* [Task item] Could you return each line below without altering a word?

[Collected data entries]
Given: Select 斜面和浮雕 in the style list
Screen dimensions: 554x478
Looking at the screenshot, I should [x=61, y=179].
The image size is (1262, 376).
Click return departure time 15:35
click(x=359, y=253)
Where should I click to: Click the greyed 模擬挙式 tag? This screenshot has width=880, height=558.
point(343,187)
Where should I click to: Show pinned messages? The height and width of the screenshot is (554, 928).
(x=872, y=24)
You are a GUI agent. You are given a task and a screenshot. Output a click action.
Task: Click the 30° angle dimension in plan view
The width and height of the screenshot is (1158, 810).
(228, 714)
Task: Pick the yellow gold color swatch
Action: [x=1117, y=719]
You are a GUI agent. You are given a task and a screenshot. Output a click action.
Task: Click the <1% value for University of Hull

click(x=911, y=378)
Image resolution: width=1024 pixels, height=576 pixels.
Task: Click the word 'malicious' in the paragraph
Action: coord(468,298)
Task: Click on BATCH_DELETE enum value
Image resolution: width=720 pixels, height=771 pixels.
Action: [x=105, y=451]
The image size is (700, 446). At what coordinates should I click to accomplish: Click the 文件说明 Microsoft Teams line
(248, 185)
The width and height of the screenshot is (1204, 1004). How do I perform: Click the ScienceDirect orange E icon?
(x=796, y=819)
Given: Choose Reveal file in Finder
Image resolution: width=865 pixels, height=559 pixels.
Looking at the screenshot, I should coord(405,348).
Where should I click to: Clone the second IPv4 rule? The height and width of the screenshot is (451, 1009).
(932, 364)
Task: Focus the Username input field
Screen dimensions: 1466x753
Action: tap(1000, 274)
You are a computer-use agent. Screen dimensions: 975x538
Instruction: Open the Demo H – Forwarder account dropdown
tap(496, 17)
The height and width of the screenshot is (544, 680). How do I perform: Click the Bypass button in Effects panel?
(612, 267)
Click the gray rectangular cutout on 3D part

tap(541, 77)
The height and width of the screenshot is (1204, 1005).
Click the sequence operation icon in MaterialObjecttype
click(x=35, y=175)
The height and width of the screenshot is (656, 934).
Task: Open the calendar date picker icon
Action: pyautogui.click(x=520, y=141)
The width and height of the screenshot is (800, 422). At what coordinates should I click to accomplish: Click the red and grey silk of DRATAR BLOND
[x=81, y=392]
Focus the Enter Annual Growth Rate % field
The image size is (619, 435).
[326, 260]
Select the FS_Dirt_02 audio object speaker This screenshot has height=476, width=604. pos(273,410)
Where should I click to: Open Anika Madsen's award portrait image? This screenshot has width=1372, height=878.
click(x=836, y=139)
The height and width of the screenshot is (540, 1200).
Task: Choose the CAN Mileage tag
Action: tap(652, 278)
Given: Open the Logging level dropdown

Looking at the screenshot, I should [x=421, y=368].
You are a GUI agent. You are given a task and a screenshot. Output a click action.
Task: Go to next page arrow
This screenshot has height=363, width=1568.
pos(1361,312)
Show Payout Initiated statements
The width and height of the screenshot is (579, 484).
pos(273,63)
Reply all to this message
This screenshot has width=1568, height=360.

* [Answer to the problem]
Given: Select 斜面和浮雕 in the style list
Screen dimensions: 554x478
Looking at the screenshot, I should [x=61, y=179].
The image size is (1262, 376).
Click return departure time 15:35
click(x=359, y=253)
Where should I click to: Click the greyed 模擬挙式 tag? This screenshot has width=880, height=558.
point(343,187)
Where should I click to: Show pinned messages? The height and width of the screenshot is (554, 928).
(x=872, y=24)
You are a GUI agent. You are given a task and a screenshot. Output a click action.
Task: Click the 30° angle dimension in plan view
The width and height of the screenshot is (1158, 810).
(228, 714)
Task: Pick the yellow gold color swatch
Action: [x=1117, y=719]
You are a GUI agent. You are given a task and a screenshot. Output a click action.
Task: Click the <1% value for University of Hull

click(x=911, y=378)
Image resolution: width=1024 pixels, height=576 pixels.
Task: Click the word 'malicious' in the paragraph
Action: coord(468,298)
Task: Click on BATCH_DELETE enum value
Image resolution: width=720 pixels, height=771 pixels.
Action: [x=105, y=451]
The image size is (700, 446). At what coordinates should I click to accomplish: Click the 文件说明 Microsoft Teams line
(248, 185)
The width and height of the screenshot is (1204, 1004). How do I perform: Click the ScienceDirect orange E icon?
(x=796, y=819)
Given: Choose Reveal file in Finder
Image resolution: width=865 pixels, height=559 pixels.
Looking at the screenshot, I should coord(405,348).
Where should I click to: Clone the second IPv4 rule? The height and width of the screenshot is (451, 1009).
(932, 364)
Task: Focus the Username input field
Screen dimensions: 1466x753
Action: tap(1000, 274)
You are a computer-use agent. Screen dimensions: 975x538
Instruction: Open the Demo H – Forwarder account dropdown
tap(496, 17)
The height and width of the screenshot is (544, 680). How do I perform: Click the Bypass button in Effects panel?
(612, 267)
Click the gray rectangular cutout on 3D part

tap(541, 77)
The height and width of the screenshot is (1204, 1005).
Click the sequence operation icon in MaterialObjecttype
click(x=35, y=175)
The height and width of the screenshot is (656, 934).
Task: Open the calendar date picker icon
Action: pyautogui.click(x=520, y=141)
The width and height of the screenshot is (800, 422). At what coordinates should I click to accomplish: Click the red and grey silk of DRATAR BLOND
[x=81, y=392]
Focus the Enter Annual Growth Rate % field
The image size is (619, 435).
[326, 260]
Select the FS_Dirt_02 audio object speaker This screenshot has height=476, width=604. pos(273,410)
Where should I click to: Open Anika Madsen's award portrait image? This screenshot has width=1372, height=878.
click(x=836, y=139)
The height and width of the screenshot is (540, 1200).
Task: Choose the CAN Mileage tag
Action: tap(652, 278)
Given: Open the Logging level dropdown

Looking at the screenshot, I should [x=421, y=368].
You are a GUI agent. You are given a task and a screenshot. Output a click action.
Task: Go to next page arrow
This screenshot has height=363, width=1568.
pos(1361,312)
Show Payout Initiated statements
The width and height of the screenshot is (579, 484).
pos(273,63)
Reply all to this message
This screenshot has width=1568, height=360.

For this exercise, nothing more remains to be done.